## Entries shown
=-=-=

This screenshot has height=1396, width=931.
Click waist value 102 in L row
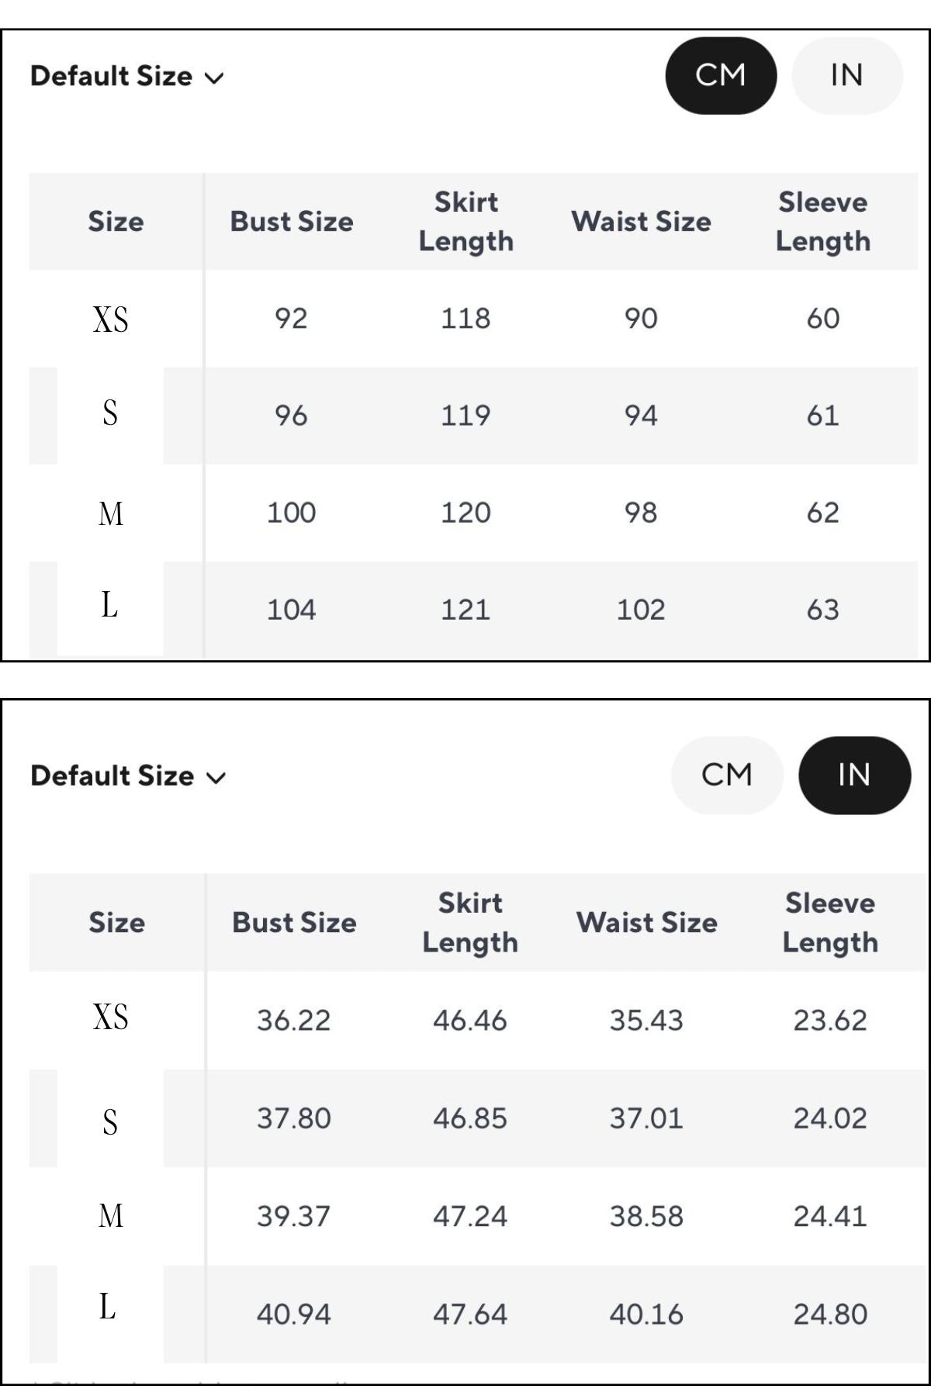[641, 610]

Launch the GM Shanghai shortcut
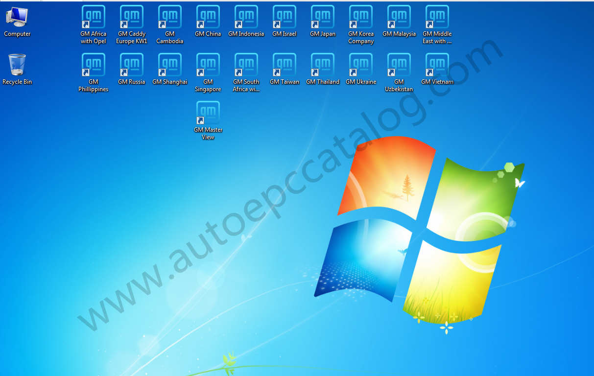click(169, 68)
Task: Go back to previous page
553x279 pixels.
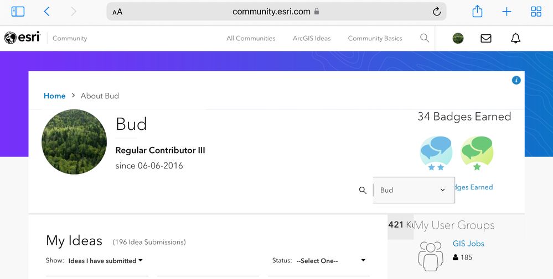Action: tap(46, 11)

=-=-=

Copy the rows above line for line, exactly as they appear, but leave out the pictures.

## Result of the task
This screenshot has height=1396, width=931.
Click waist value 102 in L row
[641, 610]

Launch the GM Shanghai shortcut
click(169, 68)
Task: Go back to previous page
553x279 pixels.
Action: tap(46, 11)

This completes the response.